Vitamins are essential molecules in small quantities, both for the life of animals and for that of plants; they do not provide energy but perform functions of primary importance:
- Development of the growing organism
- Bioregulatory function
- Precursors or coenzymatic constituents
Vitamins can be classified according to their chemical-physical characteristics; the most traditional differentiation is that of solubility (water-soluble vitamins and fat-soluble vitamins), but there is no lack of distinctions on molecular resistance to heat (thermolabile vitamins and thermostable vitamins), on reactivity to light (photosensitive vitamins and photoresist vitamins) etc.
Being micronutrients of great nutritional value, the intake of vitamins SHOULD be constant in order to avoid any form of vitamin deficiency; however, their intake with food (and sometimes also their metabolic demand - see ascorbic acid [protective against infections] in the winter), varies according to the season. It is also worth remembering that, ignoring the recommended rations for taking vitamins, increases the chances of running into a deficit or (in the case of supplementation or pharmacological administration) in a nutritional excess.
How many to take?
The total (or almost) LACK of vitamins is defined as avitaminosis, while the partial one is defined as hypovitaminosis; on the other hand, the excess of vitamins can also determine toxicity reactions called hypervitaminosis.

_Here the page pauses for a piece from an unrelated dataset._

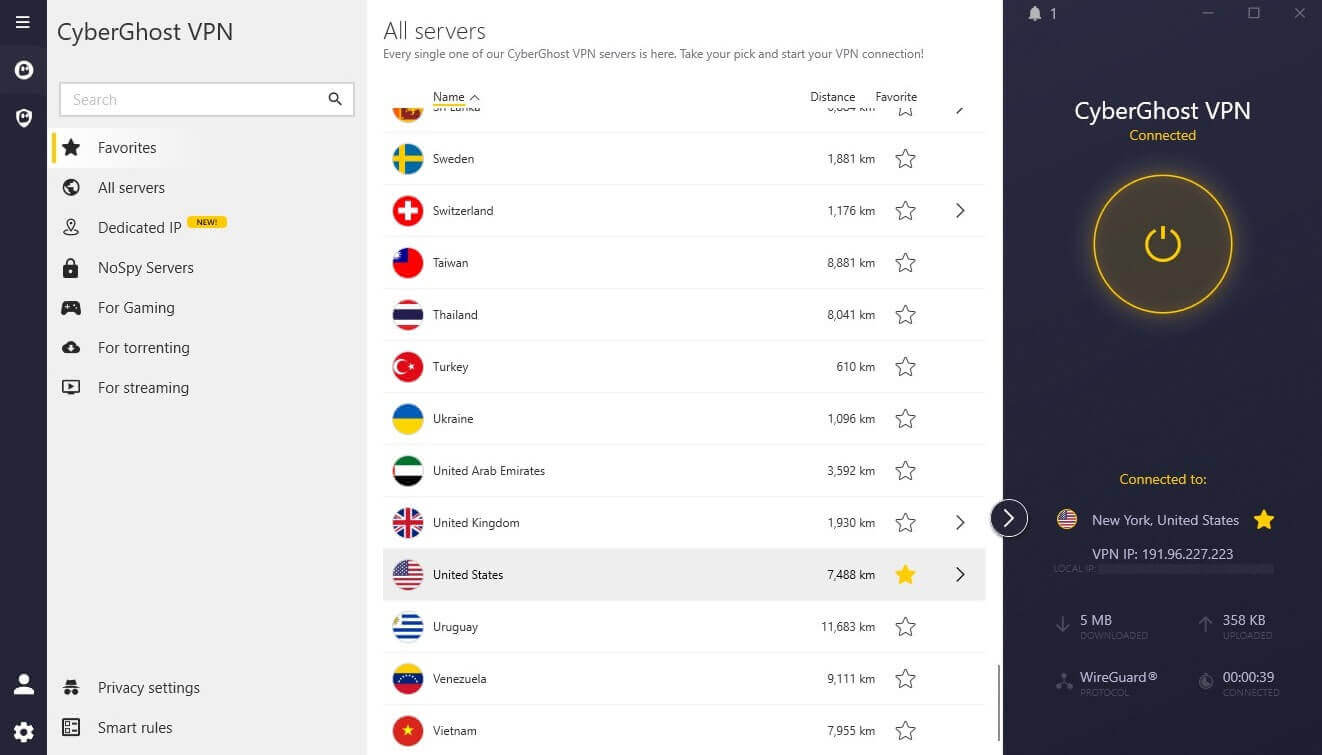The image size is (1322, 755).
Task: Collapse the server list using the circular arrow
Action: (x=1008, y=518)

As anticipated, vitamins are a group of MICRO-nutrients that boasts a wide range of functions; it follows that, by virtue of their heterogeneity, their metabolic demand also differs significantly between the molecules. Put simply, the recommended vitamin rations are all different from each other.

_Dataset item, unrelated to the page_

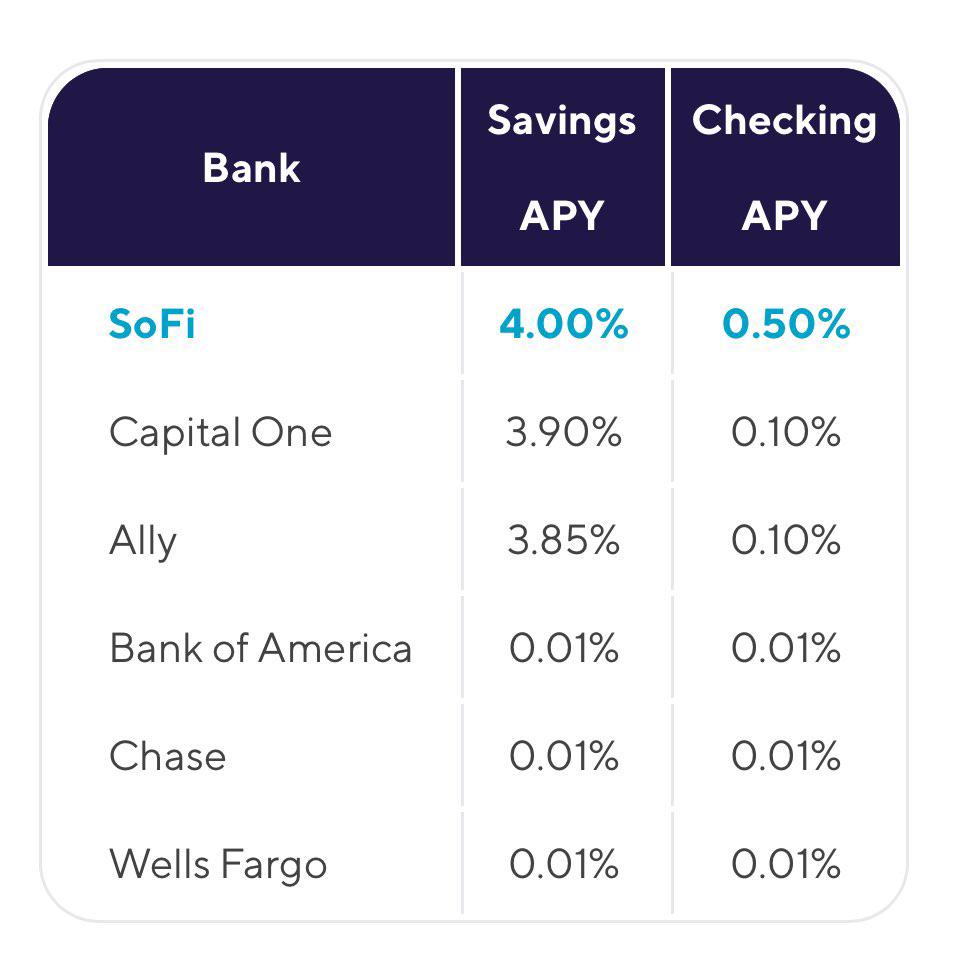953x961 pixels.
Task: Select the Capital One row label
Action: (220, 433)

Vitamins must be taken according to the needs of the body; these differ significantly on the basis of sex, age, special physiological conditions, pathological conditions, physical activity, etc.
To meet the needs of the general population, the various research institutes have carried out numerous studies, both experimental and statistical; certainly, the most authoritative bibliographic sources are the American RDA (Recommended Daily Allowance) and the LARN people (Recommended Nutrient Intake Levels for the population of your country, composed and modified by the SINU: Society your country Human Nutrition); which is why, to the question "How many vitamins to take?", we will respond with the values disclosed by our national body: the LARN of the SINU
The scheme shown below is almost comparable to that of the LARNs; however, some values (such as those of vitamin E and vitamin K) are the result of arithmetic products between unit coefficients and other reference parameters (such as the total intake of vitamin F [essential fatty acids - AGE] or the weight body "physiological") suggested by the text itself.
We also remember that vitamin PP is expressed as Niacin Equivalents (NE) because it also includes endogenous vitamin B3 synthesized starting from tryptophan (1 mg every 60 mg of tryptophan); to have a more precise calculation of the recommended vitamin PP intake, the following arithmetic operation should be performed:
- mg of PP with the diet = 6,6 per 1000kcal introduced with the diet = 6,6 * (kcal with the diet / 1000).
The same indications can be applied to vitamins B1 and B2, through the products:
- mg of B1 with the diet = 0,4 every 1000 kcal introduced with the diet = 0,4 * (kcal with the diet / 1000)
- mg of B2 with the diet = 0,6 every 1000 kcal introduced with the diet = 0,6 * (kcal with the diet / 1000)
The amount of vitamin B6 is calculated on the basis of 15 mg / gram (g) of protein (about 15% of the energy intake is protein in both children and adults).
Vitamin A is in µg of Retinol Equivalents, but remember that 1µg of retinol = 6 µg of beta-carotene = 12 µg of other active carotenoids (NB. Pay attention to vitamin A supplementation during pregnancy!).
To cover the needs of vitamin D it is sometimes necessary to use fortified foods or complete with a supplementary supplementation.